MOICE works like this: As files arrive at a network, they are isolated so they can't attack any part of the network. Once any security issue has been removed from the file, it can be opened like any other file in Open XML in Office 2003.

Over the last year there has been an increase in Microsoft Office documents such as Excel, Word and PowerPoint arriving in emails that once opened, can be remotely executed by hackers.

In this month's Patch Tuesday release alone Microsoft included three updates that fixed seven vulnerabilities that could allow remote code executions in Office applications such as Excel and Word.

MOICE should be a boon to IT administrators who are struggling with a huge increase in remote code exploits in emails with attachments of Word, Excel and PowerPoint documents.

Russell Moss, a systems administrator for the Mississippi Department of Corrections in Jackson, Miss., said he sees any free security technology as a help to inadequately staffed IT departments that must operate around the clock.
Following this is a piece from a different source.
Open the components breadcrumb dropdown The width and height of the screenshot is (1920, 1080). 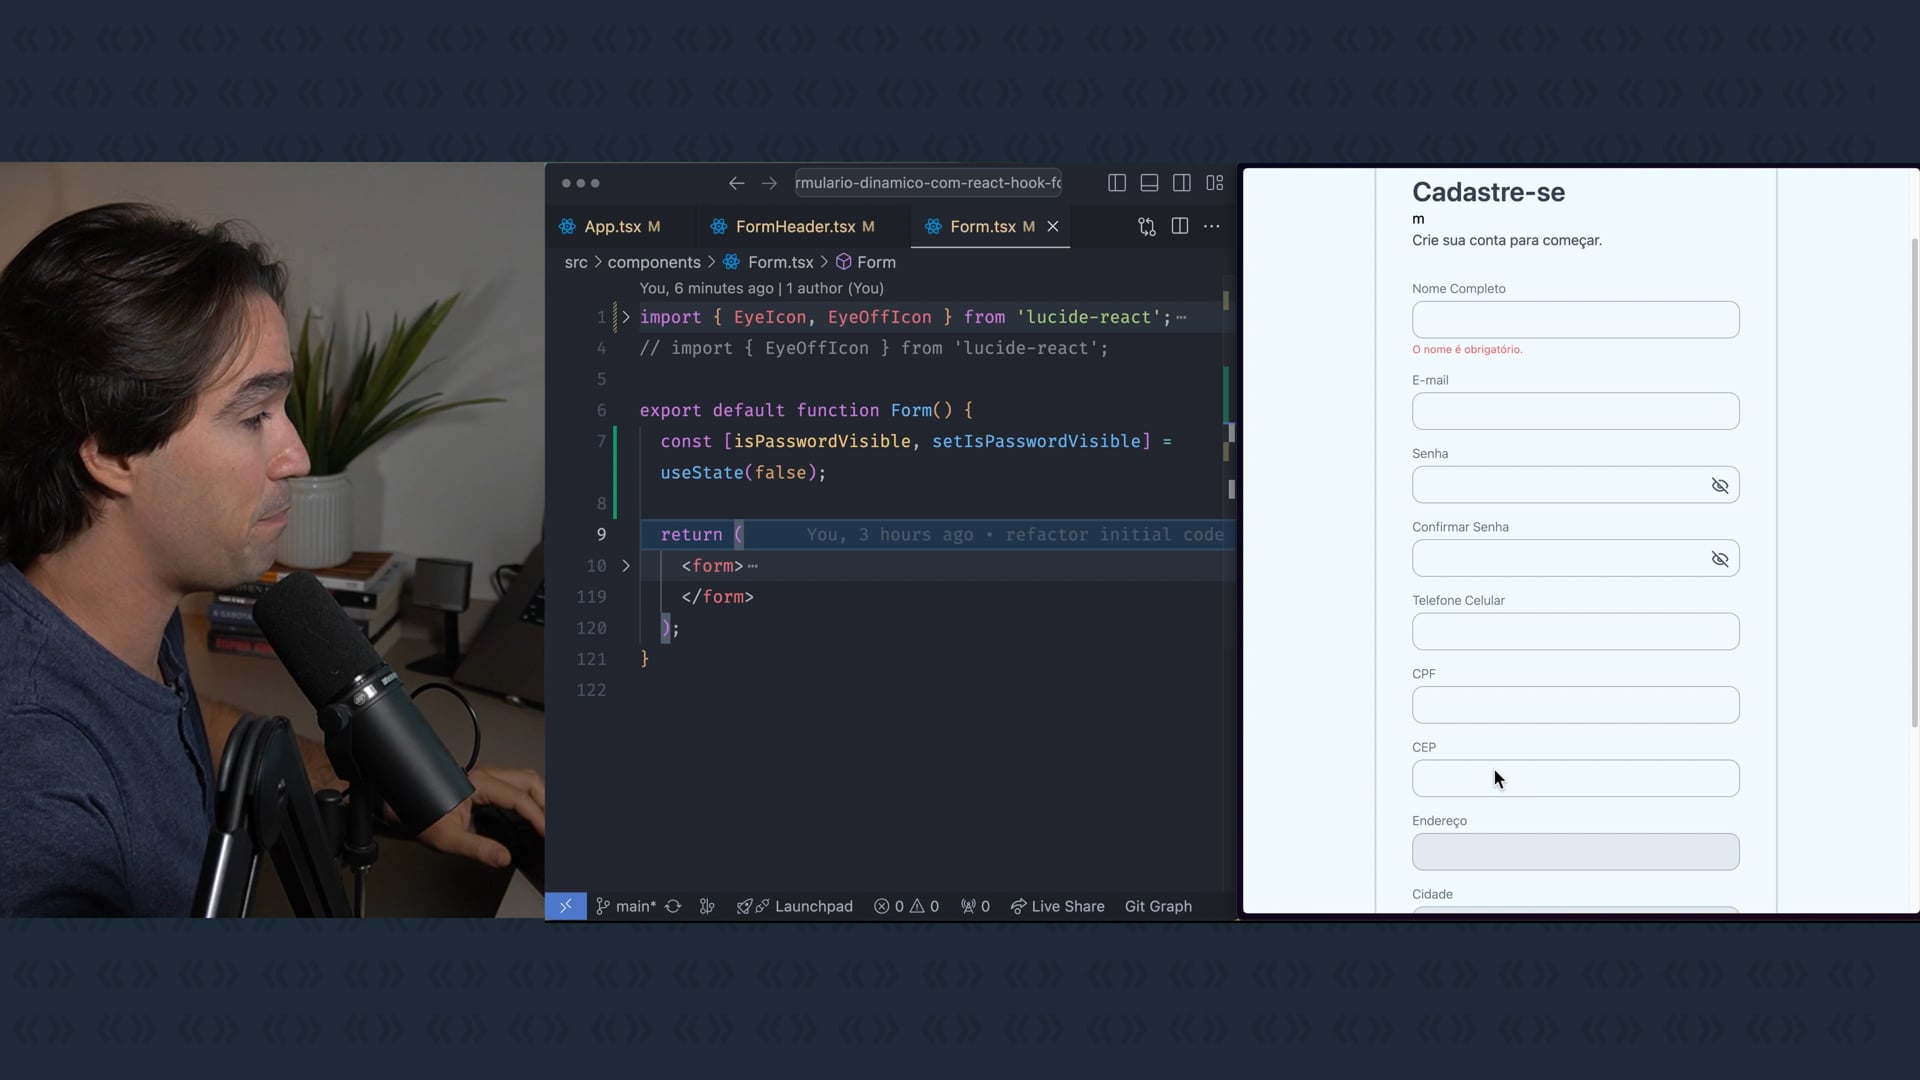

In fact, better security features are what led him to begin a migration to Exchange Server 2007, Moss said, because one of the roles it offers is Edge Transport server. That role handles all incoming email from the Internet and includes agents that protect against viruses and spam.

One drawback in MOICE will be a performance penalty, Microsoft's LeBlanc said. The additional time needed to convert old files to the new format and then reconvert them to be read by the old program will slow performance. The tradeoff is better security, LeBlanc said.